● **EXTRACTED MATERIAL**:

+ + + + + + +

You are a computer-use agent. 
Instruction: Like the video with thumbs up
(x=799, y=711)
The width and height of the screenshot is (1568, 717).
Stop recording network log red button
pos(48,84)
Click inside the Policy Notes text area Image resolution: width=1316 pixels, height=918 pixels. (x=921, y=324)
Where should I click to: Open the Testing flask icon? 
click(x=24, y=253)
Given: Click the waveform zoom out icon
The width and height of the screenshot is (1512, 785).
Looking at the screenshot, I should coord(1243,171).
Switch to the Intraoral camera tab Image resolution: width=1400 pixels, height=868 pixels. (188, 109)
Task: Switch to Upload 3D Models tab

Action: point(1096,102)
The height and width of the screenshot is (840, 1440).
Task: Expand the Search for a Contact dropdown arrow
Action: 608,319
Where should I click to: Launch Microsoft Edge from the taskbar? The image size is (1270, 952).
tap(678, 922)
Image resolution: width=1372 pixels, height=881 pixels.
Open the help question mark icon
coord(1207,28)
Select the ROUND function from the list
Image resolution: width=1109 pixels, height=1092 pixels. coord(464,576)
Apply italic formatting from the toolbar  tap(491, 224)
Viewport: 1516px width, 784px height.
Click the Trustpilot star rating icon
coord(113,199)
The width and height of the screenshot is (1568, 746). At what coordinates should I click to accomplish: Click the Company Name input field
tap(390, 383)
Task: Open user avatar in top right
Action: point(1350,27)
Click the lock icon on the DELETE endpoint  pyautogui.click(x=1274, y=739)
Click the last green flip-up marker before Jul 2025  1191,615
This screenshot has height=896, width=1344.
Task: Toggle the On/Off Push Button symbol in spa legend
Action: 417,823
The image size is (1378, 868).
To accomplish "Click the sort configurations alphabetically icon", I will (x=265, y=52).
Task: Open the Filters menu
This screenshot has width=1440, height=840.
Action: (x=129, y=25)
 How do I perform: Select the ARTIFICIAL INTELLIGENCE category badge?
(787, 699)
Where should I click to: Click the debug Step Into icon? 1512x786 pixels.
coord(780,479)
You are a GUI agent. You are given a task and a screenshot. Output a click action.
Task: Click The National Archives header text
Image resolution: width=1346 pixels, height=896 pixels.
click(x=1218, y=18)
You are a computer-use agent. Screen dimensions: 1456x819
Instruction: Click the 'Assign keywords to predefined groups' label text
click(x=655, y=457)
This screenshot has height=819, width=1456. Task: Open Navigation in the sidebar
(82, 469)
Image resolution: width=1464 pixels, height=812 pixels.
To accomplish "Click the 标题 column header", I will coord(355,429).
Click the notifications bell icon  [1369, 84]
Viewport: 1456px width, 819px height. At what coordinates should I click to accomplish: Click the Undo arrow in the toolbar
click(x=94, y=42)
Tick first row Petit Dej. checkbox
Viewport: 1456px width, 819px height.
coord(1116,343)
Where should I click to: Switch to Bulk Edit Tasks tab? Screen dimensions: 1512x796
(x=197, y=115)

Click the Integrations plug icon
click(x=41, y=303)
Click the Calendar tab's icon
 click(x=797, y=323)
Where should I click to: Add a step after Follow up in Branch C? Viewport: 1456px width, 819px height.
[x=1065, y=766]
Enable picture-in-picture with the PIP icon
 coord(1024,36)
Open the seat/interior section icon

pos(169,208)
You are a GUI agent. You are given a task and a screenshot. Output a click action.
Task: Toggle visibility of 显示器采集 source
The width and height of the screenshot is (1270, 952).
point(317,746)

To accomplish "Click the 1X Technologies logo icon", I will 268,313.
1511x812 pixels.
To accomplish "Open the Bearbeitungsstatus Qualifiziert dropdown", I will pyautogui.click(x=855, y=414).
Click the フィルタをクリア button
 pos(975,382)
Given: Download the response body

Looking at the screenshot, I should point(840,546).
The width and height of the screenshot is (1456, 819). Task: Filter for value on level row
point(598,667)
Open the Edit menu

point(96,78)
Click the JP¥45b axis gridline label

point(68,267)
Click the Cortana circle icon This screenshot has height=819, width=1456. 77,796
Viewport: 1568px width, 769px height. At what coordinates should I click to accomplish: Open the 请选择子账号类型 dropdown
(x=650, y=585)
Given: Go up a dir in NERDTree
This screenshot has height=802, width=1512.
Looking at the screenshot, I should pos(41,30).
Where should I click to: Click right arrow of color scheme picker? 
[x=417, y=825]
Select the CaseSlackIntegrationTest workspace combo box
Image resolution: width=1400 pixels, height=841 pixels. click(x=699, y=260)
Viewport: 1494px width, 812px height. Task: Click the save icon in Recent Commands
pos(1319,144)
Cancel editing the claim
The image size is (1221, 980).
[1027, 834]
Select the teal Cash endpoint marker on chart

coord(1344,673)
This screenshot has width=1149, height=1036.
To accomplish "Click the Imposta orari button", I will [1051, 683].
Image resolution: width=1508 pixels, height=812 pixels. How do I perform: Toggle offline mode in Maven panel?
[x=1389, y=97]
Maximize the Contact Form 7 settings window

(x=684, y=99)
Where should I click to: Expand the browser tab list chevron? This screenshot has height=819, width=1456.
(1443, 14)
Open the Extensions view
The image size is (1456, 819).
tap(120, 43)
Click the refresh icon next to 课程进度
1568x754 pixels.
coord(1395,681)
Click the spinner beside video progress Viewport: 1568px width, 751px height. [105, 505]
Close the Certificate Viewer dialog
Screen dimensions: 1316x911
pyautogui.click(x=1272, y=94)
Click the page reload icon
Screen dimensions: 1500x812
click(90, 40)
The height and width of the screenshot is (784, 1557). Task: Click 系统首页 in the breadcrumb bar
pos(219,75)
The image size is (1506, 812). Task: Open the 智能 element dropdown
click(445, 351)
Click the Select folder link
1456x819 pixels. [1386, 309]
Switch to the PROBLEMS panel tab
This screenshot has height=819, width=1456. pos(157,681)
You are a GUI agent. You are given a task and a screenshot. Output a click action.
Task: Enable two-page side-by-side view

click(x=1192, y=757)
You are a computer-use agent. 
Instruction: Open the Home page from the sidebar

+ + + + + + +

● **WORK TASK**: Print every record above exactly as it stands.

● **OUTPUT FOR THIS TASK**:
You are a computer-use agent. 
Instruction: Like the video with thumbs up
(x=799, y=711)
The width and height of the screenshot is (1568, 717).
Stop recording network log red button
pos(48,84)
Click inside the Policy Notes text area Image resolution: width=1316 pixels, height=918 pixels. (x=921, y=324)
Where should I click to: Open the Testing flask icon? 
click(x=24, y=253)
Given: Click the waveform zoom out icon
The width and height of the screenshot is (1512, 785).
Looking at the screenshot, I should coord(1243,171).
Switch to the Intraoral camera tab Image resolution: width=1400 pixels, height=868 pixels. (188, 109)
Task: Switch to Upload 3D Models tab

Action: point(1096,102)
The height and width of the screenshot is (840, 1440).
Task: Expand the Search for a Contact dropdown arrow
Action: 608,319
Where should I click to: Launch Microsoft Edge from the taskbar? The image size is (1270, 952).
tap(678, 922)
Image resolution: width=1372 pixels, height=881 pixels.
Open the help question mark icon
coord(1207,28)
Select the ROUND function from the list
Image resolution: width=1109 pixels, height=1092 pixels. coord(464,576)
Apply italic formatting from the toolbar  tap(491, 224)
Viewport: 1516px width, 784px height.
Click the Trustpilot star rating icon
coord(113,199)
The width and height of the screenshot is (1568, 746). At what coordinates should I click to accomplish: Click the Company Name input field
tap(390, 383)
Task: Open user avatar in top right
Action: point(1350,27)
Click the lock icon on the DELETE endpoint  pyautogui.click(x=1274, y=739)
Click the last green flip-up marker before Jul 2025  1191,615
This screenshot has height=896, width=1344.
Task: Toggle the On/Off Push Button symbol in spa legend
Action: 417,823
The image size is (1378, 868).
To accomplish "Click the sort configurations alphabetically icon", I will (x=265, y=52).
Task: Open the Filters menu
This screenshot has width=1440, height=840.
Action: (x=129, y=25)
 How do I perform: Select the ARTIFICIAL INTELLIGENCE category badge?
(787, 699)
Where should I click to: Click the debug Step Into icon? 1512x786 pixels.
coord(780,479)
You are a GUI agent. You are given a task and a screenshot. Output a click action.
Task: Click The National Archives header text
Image resolution: width=1346 pixels, height=896 pixels.
click(x=1218, y=18)
You are a computer-use agent. Screen dimensions: 1456x819
Instruction: Click the 'Assign keywords to predefined groups' label text
click(x=655, y=457)
This screenshot has height=819, width=1456. Task: Open Navigation in the sidebar
(82, 469)
Image resolution: width=1464 pixels, height=812 pixels.
To accomplish "Click the 标题 column header", I will coord(355,429).
Click the notifications bell icon  [1369, 84]
Viewport: 1456px width, 819px height. At what coordinates should I click to accomplish: Click the Undo arrow in the toolbar
click(x=94, y=42)
Tick first row Petit Dej. checkbox
Viewport: 1456px width, 819px height.
coord(1116,343)
Where should I click to: Switch to Bulk Edit Tasks tab? Screen dimensions: 1512x796
(x=197, y=115)

Click the Integrations plug icon
click(x=41, y=303)
Click the Calendar tab's icon
 click(x=797, y=323)
Where should I click to: Add a step after Follow up in Branch C? Viewport: 1456px width, 819px height.
[x=1065, y=766]
Enable picture-in-picture with the PIP icon
 coord(1024,36)
Open the seat/interior section icon

pos(169,208)
You are a GUI agent. You are given a task and a screenshot. Output a click action.
Task: Toggle visibility of 显示器采集 source
The width and height of the screenshot is (1270, 952).
point(317,746)

To accomplish "Click the 1X Technologies logo icon", I will 268,313.
1511x812 pixels.
To accomplish "Open the Bearbeitungsstatus Qualifiziert dropdown", I will pyautogui.click(x=855, y=414).
Click the フィルタをクリア button
 pos(975,382)
Given: Download the response body

Looking at the screenshot, I should point(840,546).
The width and height of the screenshot is (1456, 819). Task: Filter for value on level row
point(598,667)
Open the Edit menu

point(96,78)
Click the JP¥45b axis gridline label

point(68,267)
Click the Cortana circle icon This screenshot has height=819, width=1456. 77,796
Viewport: 1568px width, 769px height. At what coordinates should I click to accomplish: Open the 请选择子账号类型 dropdown
(x=650, y=585)
Given: Go up a dir in NERDTree
This screenshot has height=802, width=1512.
Looking at the screenshot, I should pos(41,30).
Where should I click to: Click right arrow of color scheme picker? 
[x=417, y=825]
Select the CaseSlackIntegrationTest workspace combo box
Image resolution: width=1400 pixels, height=841 pixels. click(x=699, y=260)
Viewport: 1494px width, 812px height. Task: Click the save icon in Recent Commands
pos(1319,144)
Cancel editing the claim
The image size is (1221, 980).
[1027, 834]
Select the teal Cash endpoint marker on chart

coord(1344,673)
This screenshot has width=1149, height=1036.
To accomplish "Click the Imposta orari button", I will [1051, 683].
Image resolution: width=1508 pixels, height=812 pixels. How do I perform: Toggle offline mode in Maven panel?
[x=1389, y=97]
Maximize the Contact Form 7 settings window

(x=684, y=99)
Where should I click to: Expand the browser tab list chevron? This screenshot has height=819, width=1456.
(1443, 14)
Open the Extensions view
The image size is (1456, 819).
tap(120, 43)
Click the refresh icon next to 课程进度
1568x754 pixels.
coord(1395,681)
Click the spinner beside video progress Viewport: 1568px width, 751px height. [105, 505]
Close the Certificate Viewer dialog
Screen dimensions: 1316x911
pyautogui.click(x=1272, y=94)
Click the page reload icon
Screen dimensions: 1500x812
click(90, 40)
The height and width of the screenshot is (784, 1557). Task: Click 系统首页 in the breadcrumb bar
pos(219,75)
The image size is (1506, 812). Task: Open the 智能 element dropdown
click(445, 351)
Click the Select folder link
1456x819 pixels. [1386, 309]
Switch to the PROBLEMS panel tab
This screenshot has height=819, width=1456. pos(157,681)
You are a GUI agent. You are given a task and a screenshot. Output a click action.
Task: Enable two-page side-by-side view

click(x=1192, y=757)
You are a computer-use agent. 
Instruction: Open the Home page from the sidebar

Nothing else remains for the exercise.